- Born: Geoffrey Francis Andrew Best 20 November 1928 Osterley, Middlesex, England
- Died: 14 January 2018 (aged 89)
- Occupations: Historian and academic
- Spouse: Marigold Davies ​(m. 1955)​
- Children: 3

Academic background
- Education: St Paul's School
- Alma mater: Trinity Hall, Cambridge

Academic work
- Discipline: History
- Sub-discipline: Military history; Political history; World War II; Winston Churchill;
- Institutions: Trinity Hall, Cambridge Corpus Christi College, Cambridge University of Edinburgh University of Sussex St Antony's College, Oxford

= Geoffrey Best =

English historian (1928–2018)

Geoffrey Francis Andrew Best FBA (20 November 1928 – 14 January 2018) was an English historian known for his studies of warfare and works about Winston Churchill.

==Early life and family==
Geoffrey Best was born in Osterley, Middlesex, on 20 November 1928. He was educated at St Paul's School, London. He undertook his national service in the Royal Army Educational Corps teaching illiterate Scottish soldiers to read and write.

Best married Marigold Davies in 1955 and they had three children together. Marigold later became involved in Quakerism and the Campaign for Nuclear Disarmament (CND) and she and her husband went on CND marches together.

==Career==
Best studied at Trinity Hall, Cambridge, becoming a fellow from 1955 to 1961 and an assistant lecturer at Corpus Christi College, Cambridge, 1956 to 1961. From 1961 to 1974 he was lecturer, reader, and finally Sir Richard Lodge Professor of History at the University of Edinburgh. From 1974 to 1982 he was professor of history at the University of Sussex. He then spent six years as an academic visitor at the London School of Economics before in 1988 becoming a member of St Antony's College, University of Oxford. He was elected a fellow of the British Academy in 2003.

==Writing==
In 1974, Best became series editor of the Fontana History of European War and Society for which he wrote War and Society in Revolutionary Europe 1770-1870 (1982).

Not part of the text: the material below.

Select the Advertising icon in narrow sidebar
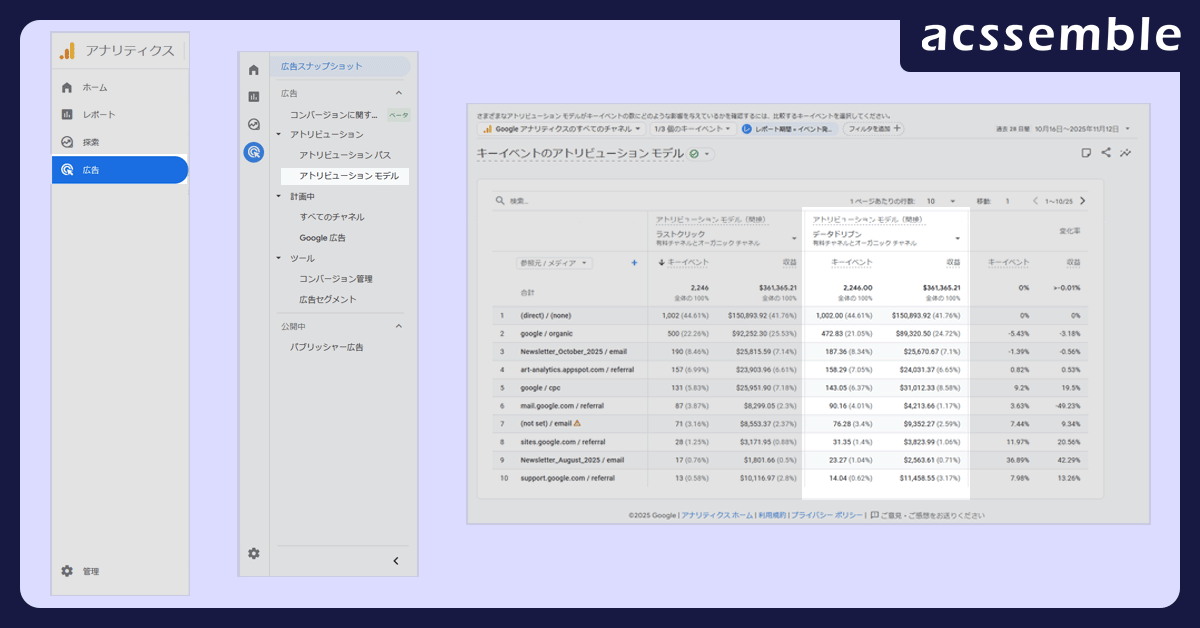The height and width of the screenshot is (628, 1200). click(254, 152)
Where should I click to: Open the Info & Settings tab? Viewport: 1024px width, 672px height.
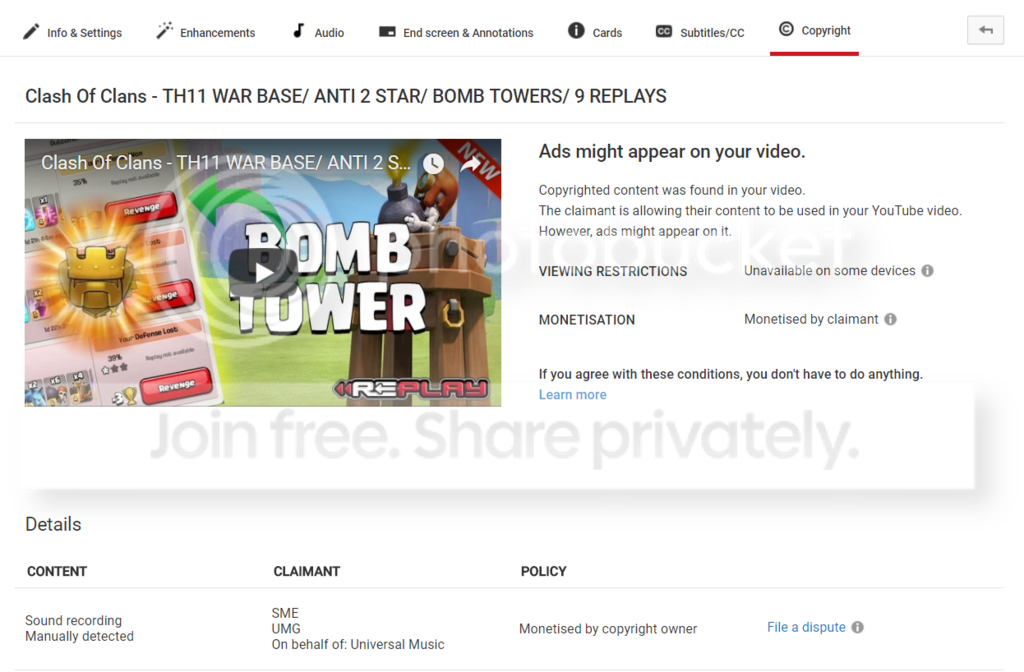pos(73,32)
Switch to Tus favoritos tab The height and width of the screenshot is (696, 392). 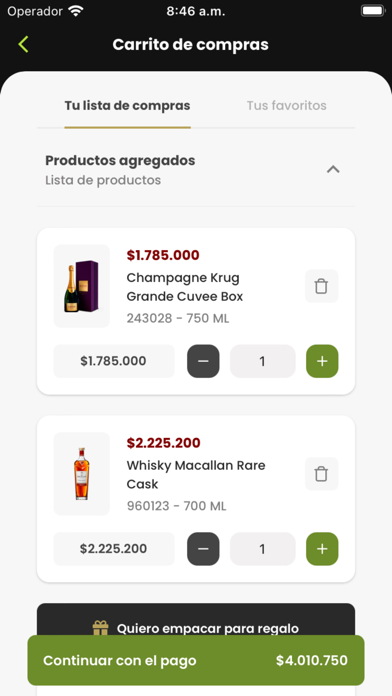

He wrote two books on Winston Churchill, Churchill: A Study in Greatness (2001) and Churchill and War (2005).

==Death==
Best died on 14 January 2018.

==Selected publications==
===Authored===
- Shaftesbury. Batsford, London, 1964.
- Temporal Pillars. Queen Anne's Bounty, the Ecclesiastical Commissioners, and the Church of England. Cambridge University Press, Cambridge, 1964.
- Bishop Westcott and the Miners. Syndics of the Cambridge University Press, London, 1967. (Bishop Westcott memorial lecture)
- History, Politics and Universities: Inaugural Lecture Delivered on Tuesday 4th March 1969. Edinburgh University Press, Edinburgh, 1969.
- Mid-Victorian Britain, 1851-1875. Weidenfeld & Nicolson, London, 1971. ISBN 0297002767
- Humanity in Warfare: the Modern History of the International Law of Armed Conflict. Weidenfeld & Nicolson, London, 1980. ISBN 0297777378
- Honour among Men and Nations: Transformations of an Idea. University of Toronto Press, Toronto, 1981. ISBN 0802024599
- War and Society in Revolutionary Europe 1770-1870. Leicester University Press, Leicester, 1982. ISBN 071851226X
- Nuremberg and After: The Continuing History of War Crimes and Crimes Against Humanity. University of Reading, Reading, 1984. (Stenton lecture)
- War and Law since 1945. Clarendon Press, Oxford, 1994. ISBN 978-0198219910
- Churchill: A Study in Greatness. Bloomsbury, London, 2001. ISBN 9781852852535
- Churchill and War. Hambledon Continuum, 2005. ISBN 978-1852854645
- A Life of Learning: Selective Memoirs of Geoffrey Best. Matador, Kibworth Beauchamp, 2010.

===Edited===
- Church, R.W. The Oxford Movement: Twelve Years, 1833-1845. University of Chicago Press, Chicago, 1970. (Edited and introduced) ISBN 0226106187
- War, Economy and the Military Mind. Croom Helm, London, 1976. (With Andrew Wheatcroft)
- History, Society and the Churches: Essays in Honour of Owen Chadwick. Cambridge University Press, Cambridge, 1985. (with Derek Beales)
- The Permanent Revolution: The French Revolution and its Legacy, 1789-1989. University of Chicago Press, Chicago, 1988.